- [TEXT TO READ]
====

Caladan is a system that enables servers in datacenters to simultaneously provide low tail latency and high CPU efficiency, by rapidly reallocating cores across applications.
For any questions about Caladan, please email caladan@csail.mit.edu.
-
Clone the Caladan repository.
-
Install dependencies.
sudo apt install make gcc cmake pkg-config libnl-3-dev libnl-route-3-dev libnuma-dev uuid-dev libssl-dev libaio-dev libcunit1-dev libclang-dev
- Set up submodules (e.g., DPDK, SPDK, and rdma-core).
Run first half of build/init_submodules.sh
(don't build dpdk)
apt install libnuma-dev libibverbs-dev
shenango/dpdk/mk/toolchain/gcc/rte.vars.mk
: Add these lines
WERROR_FLAGS += -Wno-address-of-packed-member -Wno-format-overflow -Wno-maybe-uninitialized
WERROR_FLAGS += -Wno-implicit-fallthrough
kernel/linux/igb_uio/Makefile
: Add these lines
MODULE_CFLAGS += -Wno-implicit-fallthrough
build/config
: Change
CONFIG_MLX4=y
make submodules
- Build the scheduler (IOKernel), the Caladan runtime, and Ksched and perform some machine setup.
Before building, set the parameters in build/config (e.g.,
CONFIG_SPDK=y
to use storage,CONFIG_DIRECTPATH=y
to use directpath, and the MLX4 or MLX5 flags to use MLX4 or MLX5 NICs, respectively, ). To enable debugging, setCONFIG_DEBUG=y
before building.
make clean && make
pushd ksched
make clean && make
popd
sudo ./scripts/setup_machine.sh
- Install Rust and build a synthetic client-server application.
curl https://sh.rustup.rs -sSf | sh
rustup default nightly
cd apps/synthetic
cargo clean
cargo update
cargo build --release
- Run the synthetic application with a client and server. The client sends requests to the server, which performs a specified amount of fake work (e.g., computing square roots for 10us), before responding.
On the server:
sudo ./iokerneld
./apps/synthetic/target/release/synthetic 192.168.1.3:5000 --config server.config --mode spawner-server
On the client:
sudo ./iokerneld
./apps/synthetic/target/release/synthetic 192.168.1.3:5000 --config client.config --mode runtime-client
This code has been tested most thoroughly on Ubuntu 18.04 with kernel 5.2.0 and Ubuntu 20.04 with kernel 5.4.0.
This code has been tested with Intel 82599ES 10 Gbits/s NICs,
Mellanox ConnectX-3 Pro 10 Gbits/s NICs, and Mellanox Connect X-5 40 Gbits/s NICs.

====

- [RECORDS FOR THE EXERCISE]
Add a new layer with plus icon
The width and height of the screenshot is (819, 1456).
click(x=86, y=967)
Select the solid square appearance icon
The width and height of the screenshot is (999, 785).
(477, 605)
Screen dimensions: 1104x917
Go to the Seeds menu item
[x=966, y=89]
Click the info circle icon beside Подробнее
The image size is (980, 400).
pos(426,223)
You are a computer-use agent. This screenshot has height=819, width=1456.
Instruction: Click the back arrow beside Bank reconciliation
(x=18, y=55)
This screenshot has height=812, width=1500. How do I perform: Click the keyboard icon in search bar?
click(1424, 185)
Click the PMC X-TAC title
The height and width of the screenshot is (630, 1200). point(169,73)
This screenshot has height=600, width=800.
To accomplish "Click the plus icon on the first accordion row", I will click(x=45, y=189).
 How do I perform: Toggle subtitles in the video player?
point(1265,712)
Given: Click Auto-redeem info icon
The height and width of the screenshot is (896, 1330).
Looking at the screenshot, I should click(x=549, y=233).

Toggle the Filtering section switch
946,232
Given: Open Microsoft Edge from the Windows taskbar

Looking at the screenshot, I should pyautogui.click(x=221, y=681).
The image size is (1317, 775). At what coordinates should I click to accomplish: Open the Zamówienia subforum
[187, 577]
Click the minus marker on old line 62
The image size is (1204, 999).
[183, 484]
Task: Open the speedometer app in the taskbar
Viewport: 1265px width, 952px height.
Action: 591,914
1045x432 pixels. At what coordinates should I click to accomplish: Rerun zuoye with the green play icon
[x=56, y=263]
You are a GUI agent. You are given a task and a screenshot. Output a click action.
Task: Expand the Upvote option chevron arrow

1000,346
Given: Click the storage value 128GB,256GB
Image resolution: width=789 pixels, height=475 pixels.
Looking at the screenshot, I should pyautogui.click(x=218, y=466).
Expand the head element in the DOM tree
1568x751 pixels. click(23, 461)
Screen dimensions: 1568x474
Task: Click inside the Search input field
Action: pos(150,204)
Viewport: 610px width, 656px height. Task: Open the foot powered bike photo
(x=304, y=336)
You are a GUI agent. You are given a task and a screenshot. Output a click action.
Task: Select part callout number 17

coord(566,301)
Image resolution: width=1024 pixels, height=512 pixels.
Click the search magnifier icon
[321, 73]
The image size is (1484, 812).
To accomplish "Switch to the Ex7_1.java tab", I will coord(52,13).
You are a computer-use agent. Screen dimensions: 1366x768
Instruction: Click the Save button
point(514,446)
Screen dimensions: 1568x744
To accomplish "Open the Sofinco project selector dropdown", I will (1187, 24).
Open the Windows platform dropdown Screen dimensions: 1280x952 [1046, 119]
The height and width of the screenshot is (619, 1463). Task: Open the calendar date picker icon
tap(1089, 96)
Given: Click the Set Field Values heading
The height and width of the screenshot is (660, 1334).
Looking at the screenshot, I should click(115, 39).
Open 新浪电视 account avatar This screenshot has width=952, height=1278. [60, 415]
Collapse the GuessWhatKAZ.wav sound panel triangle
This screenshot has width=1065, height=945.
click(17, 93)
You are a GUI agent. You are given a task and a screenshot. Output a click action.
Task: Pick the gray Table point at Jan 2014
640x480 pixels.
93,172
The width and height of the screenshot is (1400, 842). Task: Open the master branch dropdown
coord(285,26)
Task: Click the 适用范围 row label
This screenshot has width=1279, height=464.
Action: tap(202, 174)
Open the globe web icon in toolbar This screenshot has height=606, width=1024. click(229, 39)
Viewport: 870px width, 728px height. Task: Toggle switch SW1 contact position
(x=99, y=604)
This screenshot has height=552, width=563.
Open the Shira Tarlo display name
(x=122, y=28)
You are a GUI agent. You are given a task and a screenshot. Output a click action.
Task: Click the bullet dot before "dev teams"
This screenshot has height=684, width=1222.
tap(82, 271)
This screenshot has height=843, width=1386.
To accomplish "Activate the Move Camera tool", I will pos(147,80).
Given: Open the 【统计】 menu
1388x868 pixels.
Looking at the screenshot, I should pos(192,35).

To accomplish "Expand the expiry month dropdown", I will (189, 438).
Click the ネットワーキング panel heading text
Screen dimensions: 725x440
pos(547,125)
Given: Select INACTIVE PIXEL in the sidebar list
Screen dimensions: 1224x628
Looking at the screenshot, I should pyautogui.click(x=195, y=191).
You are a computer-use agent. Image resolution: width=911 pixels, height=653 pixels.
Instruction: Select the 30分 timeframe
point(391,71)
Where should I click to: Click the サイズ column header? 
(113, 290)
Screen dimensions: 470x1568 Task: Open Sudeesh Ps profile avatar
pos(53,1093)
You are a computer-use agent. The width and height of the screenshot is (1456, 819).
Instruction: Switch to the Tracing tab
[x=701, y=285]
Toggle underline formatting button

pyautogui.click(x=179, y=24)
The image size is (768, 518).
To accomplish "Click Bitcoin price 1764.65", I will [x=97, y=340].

====

- [BRIEF A]
Arrange the entries, from the line containing "The image size is (768, 518)." up to and including the last line of the entries, into a Markdown table with the columns Row and Line, numbering each row and leaving out any blank lines.
- [BRIEF B]
Pick up the Caladan setup guide after its final sentence and continue it.

- [TASK ANSWER A]
| Row | Line |
|---|---|
| 1 | The image size is (768, 518). |
| 2 | To accomplish "Click Bitcoin price 1764.65", I will [x=97, y=340]. |

- [TASK ANSWER B]
If you use Mellanox NICs, you should install the Mellanox OFED as described in DPDK's
documentation. If you use
Intel NICs, you should insert the IGB UIO module and bind your NIC
interface to it (e.g., using the script ./dpdk/usertools/dpdk-setup.sh
).
To enable Jumbo Frames for higher throughput, first enable them in Linux on the relevant interface like so:
ip link set eth0 mtu 9000
Then use the (host_mtu
) option in the config file of each runtime to set the
MTU to the value you'd like, up to the size of the MTU set for the interface.
Directpath allows runtime cores to directly send packets to/receive packets from the NIC, enabling higher throughput than when the IOKernel handles all packets. Directpath is currently only supported with Mellanox ConnectX-5 using Mellanox OFED v4.6 or newer. NIC firmware must include support for User Context Objects (DEVX) and Software Managed Steering Tables. For the ConnectX-5, the firmware version must be at least 16.26.1040. Additionally, directpath requires Linux kernel version 5.0.0 or newer.
To enable directpath, set CONFIG_DIRECTPATH=y
in build/config before building and add enable_directpath
to the config file for all runtimes that should use directpath. Each runtime launched with directpath must
currently run as root and have a unique IP address.
This code has been tested with an Intel Optane SSD 900P Series NVMe device. If your device has op latencies that are greater than 10us, consider updating the device_latency_us variable (or the known_devices list) in runtime/storage.c.
Ensure that you have compiled Caladan with storage support by setting the appropriate flag in build/config, and that you have built the synthetic client application.
Compile the C++ bindings and the storage server:
make -C bindings/cc
make -C apps/storage_service
On the server:
sudo ./iokerneld
sudo spdk/scripts/setup.sh
sudo apps/storage_service/storage_server storage_server.config
On the client:
sudo ./iokerneld
sudo apps/synthetic/target/release/synthetic --config=storage_client.config --mode=runtime-client --mpps=0.55 --protocol=reflex --runtime=10 --samples=10 --threads=20 --transport=tcp 192.168.1.3:5000
Ensure that you have built the synthetic application on client and server.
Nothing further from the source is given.